I’m a sovereign citizen and don’t pay taxes, so whatever y’all can have it.
I don’t know Mr. Presley but urge caution when underestimating his chance of winning. There are more, disgruntled GOP voters than one may suspect.
I’ll consider Presley. Yes, I understand the national implications and right now just considering but I’m tired of weak placeholders in the GOP.
RMQ
Salter probably went through 3 keyboards typing this article. He was salivating so much at the thought of a Democrat in the governor's office, the moisture ruined the keyboards.
Kim Jung Tater is the worst ever. Brandon Presley is a decent alternative. I’ll wait to see who else runs.
You need Presley for Medicare expansion. That the only thing that’s going to stabilize the states finances and allow it to proper. Get that done then y’all can continue to elect republicans .
Not one single policy difference was mentioned. I don't doubt it is all about the money but I just wished the race would be more about who has the best ideas. Our state is not well.
@9:43pm - Naw, just keep sending us those sweet sweet ARPA slush funds.
Presley has solved our robo-calls problem so it only makes sense that he seek higher office. What's wrong with that sentence?

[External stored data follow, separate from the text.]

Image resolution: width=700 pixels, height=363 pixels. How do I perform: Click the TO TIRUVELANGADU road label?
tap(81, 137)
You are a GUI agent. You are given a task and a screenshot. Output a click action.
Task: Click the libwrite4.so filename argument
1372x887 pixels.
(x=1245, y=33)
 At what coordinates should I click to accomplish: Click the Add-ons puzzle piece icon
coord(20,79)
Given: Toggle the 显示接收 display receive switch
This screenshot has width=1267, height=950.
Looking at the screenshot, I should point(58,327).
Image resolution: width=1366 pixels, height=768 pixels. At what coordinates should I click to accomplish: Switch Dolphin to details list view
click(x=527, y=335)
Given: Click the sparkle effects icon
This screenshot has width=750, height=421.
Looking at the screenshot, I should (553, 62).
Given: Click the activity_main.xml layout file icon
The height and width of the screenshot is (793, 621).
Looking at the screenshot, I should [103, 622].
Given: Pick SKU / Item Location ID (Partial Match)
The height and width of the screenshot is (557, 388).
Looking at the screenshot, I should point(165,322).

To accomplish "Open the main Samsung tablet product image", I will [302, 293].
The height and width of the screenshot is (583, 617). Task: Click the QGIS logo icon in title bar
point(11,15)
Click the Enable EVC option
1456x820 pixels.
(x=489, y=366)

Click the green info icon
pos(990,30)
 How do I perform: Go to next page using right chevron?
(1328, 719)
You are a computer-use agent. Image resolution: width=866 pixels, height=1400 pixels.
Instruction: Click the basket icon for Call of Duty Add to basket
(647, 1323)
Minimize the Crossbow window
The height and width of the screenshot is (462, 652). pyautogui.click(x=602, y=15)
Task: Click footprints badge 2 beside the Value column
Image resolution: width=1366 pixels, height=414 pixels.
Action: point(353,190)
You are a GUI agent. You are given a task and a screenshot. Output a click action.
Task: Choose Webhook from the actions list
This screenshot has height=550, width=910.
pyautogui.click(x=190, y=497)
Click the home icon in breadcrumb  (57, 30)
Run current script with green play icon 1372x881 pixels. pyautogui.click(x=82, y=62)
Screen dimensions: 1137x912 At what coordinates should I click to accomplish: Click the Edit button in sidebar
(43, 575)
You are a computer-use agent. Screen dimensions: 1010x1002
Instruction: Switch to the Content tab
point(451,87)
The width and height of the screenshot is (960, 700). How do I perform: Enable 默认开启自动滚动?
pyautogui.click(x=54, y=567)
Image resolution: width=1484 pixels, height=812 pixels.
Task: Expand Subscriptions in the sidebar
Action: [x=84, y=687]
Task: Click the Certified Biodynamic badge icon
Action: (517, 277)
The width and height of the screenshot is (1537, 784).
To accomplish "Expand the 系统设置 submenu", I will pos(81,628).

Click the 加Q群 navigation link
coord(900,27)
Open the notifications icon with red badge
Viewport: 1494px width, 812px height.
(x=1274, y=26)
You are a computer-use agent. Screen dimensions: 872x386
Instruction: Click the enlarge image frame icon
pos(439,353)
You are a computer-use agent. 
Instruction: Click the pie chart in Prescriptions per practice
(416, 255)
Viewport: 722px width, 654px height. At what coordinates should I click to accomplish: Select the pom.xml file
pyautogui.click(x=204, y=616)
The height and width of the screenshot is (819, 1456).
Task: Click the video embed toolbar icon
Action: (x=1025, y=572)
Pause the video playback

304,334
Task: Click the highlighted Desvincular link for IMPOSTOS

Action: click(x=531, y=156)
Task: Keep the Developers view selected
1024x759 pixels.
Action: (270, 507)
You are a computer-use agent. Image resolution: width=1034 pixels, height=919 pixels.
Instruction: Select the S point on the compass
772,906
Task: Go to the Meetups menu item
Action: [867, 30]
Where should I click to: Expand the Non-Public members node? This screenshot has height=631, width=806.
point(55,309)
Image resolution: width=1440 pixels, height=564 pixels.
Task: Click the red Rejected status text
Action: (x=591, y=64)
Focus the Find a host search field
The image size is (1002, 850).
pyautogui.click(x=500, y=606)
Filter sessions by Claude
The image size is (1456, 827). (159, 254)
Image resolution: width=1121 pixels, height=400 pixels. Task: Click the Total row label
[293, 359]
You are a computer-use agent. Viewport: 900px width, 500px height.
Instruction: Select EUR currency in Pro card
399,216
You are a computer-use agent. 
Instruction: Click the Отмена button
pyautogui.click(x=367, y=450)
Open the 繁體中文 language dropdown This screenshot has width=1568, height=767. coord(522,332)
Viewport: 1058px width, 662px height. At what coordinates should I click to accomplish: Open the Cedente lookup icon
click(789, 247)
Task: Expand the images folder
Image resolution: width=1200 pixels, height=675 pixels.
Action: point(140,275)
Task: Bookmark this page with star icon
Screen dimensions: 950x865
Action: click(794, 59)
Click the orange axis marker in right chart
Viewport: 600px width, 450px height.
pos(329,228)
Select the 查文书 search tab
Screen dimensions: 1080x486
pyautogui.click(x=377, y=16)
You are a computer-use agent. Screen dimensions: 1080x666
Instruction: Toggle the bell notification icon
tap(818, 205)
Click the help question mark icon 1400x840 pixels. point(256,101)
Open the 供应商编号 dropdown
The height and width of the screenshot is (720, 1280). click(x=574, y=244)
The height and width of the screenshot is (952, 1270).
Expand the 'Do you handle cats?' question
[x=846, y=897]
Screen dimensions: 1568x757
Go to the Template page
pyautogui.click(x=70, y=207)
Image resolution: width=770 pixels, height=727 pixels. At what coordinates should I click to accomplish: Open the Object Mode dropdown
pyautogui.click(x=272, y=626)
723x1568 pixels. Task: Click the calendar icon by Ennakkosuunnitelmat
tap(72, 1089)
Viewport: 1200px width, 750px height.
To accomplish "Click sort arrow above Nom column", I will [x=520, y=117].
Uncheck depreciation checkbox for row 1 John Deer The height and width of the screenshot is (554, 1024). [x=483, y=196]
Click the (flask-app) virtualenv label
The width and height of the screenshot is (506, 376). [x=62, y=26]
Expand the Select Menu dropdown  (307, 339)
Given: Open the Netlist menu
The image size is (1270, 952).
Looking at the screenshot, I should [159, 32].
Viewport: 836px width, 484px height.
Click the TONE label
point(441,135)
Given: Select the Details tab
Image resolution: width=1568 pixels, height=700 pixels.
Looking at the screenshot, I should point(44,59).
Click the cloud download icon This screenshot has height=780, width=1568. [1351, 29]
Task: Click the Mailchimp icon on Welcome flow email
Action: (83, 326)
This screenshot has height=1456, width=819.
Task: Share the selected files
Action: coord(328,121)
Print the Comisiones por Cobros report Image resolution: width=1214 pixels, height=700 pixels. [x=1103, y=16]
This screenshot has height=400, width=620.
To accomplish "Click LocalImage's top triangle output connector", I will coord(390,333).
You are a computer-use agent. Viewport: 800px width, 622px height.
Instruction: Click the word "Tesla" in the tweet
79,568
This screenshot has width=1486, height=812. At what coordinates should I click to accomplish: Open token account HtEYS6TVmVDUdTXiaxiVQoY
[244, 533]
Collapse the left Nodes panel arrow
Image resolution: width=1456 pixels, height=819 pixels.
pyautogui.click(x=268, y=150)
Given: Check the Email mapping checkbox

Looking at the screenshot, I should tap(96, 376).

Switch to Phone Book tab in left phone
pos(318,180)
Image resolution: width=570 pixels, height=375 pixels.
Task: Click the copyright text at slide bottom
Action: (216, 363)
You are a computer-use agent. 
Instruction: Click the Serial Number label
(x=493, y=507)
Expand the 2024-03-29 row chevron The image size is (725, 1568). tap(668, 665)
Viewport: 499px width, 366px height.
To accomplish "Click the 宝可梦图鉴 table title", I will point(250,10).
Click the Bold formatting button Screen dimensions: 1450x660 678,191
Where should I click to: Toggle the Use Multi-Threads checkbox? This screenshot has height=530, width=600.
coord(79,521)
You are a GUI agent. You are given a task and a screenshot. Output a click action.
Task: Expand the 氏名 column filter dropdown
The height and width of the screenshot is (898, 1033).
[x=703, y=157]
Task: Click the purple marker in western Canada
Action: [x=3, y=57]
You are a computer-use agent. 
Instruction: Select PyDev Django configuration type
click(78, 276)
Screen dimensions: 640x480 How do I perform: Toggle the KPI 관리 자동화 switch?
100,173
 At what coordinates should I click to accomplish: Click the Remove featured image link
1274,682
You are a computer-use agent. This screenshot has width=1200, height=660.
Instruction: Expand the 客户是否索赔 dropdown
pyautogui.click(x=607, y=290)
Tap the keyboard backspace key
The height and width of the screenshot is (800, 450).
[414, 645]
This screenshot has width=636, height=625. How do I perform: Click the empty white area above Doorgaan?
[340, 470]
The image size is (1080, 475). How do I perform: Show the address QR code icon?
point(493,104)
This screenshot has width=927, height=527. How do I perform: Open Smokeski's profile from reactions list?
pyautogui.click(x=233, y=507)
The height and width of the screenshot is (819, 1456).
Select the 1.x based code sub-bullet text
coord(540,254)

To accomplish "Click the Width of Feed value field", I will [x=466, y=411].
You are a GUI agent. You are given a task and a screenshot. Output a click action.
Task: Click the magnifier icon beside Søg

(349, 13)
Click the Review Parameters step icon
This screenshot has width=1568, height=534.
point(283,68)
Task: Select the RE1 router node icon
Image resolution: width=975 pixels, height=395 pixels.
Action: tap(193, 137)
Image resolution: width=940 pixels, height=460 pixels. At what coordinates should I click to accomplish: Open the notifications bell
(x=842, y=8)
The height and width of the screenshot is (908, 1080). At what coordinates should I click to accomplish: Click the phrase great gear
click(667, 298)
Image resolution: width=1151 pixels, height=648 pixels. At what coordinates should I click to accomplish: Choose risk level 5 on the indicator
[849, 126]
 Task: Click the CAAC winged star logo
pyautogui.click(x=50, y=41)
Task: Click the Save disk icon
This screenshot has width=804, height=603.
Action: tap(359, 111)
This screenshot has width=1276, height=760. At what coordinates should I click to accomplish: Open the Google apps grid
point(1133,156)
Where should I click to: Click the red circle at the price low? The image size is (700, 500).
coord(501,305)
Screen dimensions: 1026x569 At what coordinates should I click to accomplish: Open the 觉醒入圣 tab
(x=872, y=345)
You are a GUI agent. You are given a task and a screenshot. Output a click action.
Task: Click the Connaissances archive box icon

January 18, 2023 at 9:43 PM, I have no idea how you inserted so much ignorance into so little space.
If no one has noticed, the federal government is in poor shape, financially. It would be foolish to base an increase of the financial stability of the state from future federal assistance.
January 19, 2023 at 2:51 AM, everything is right with that sentence, except the part that starts with Presley, and stops with the period.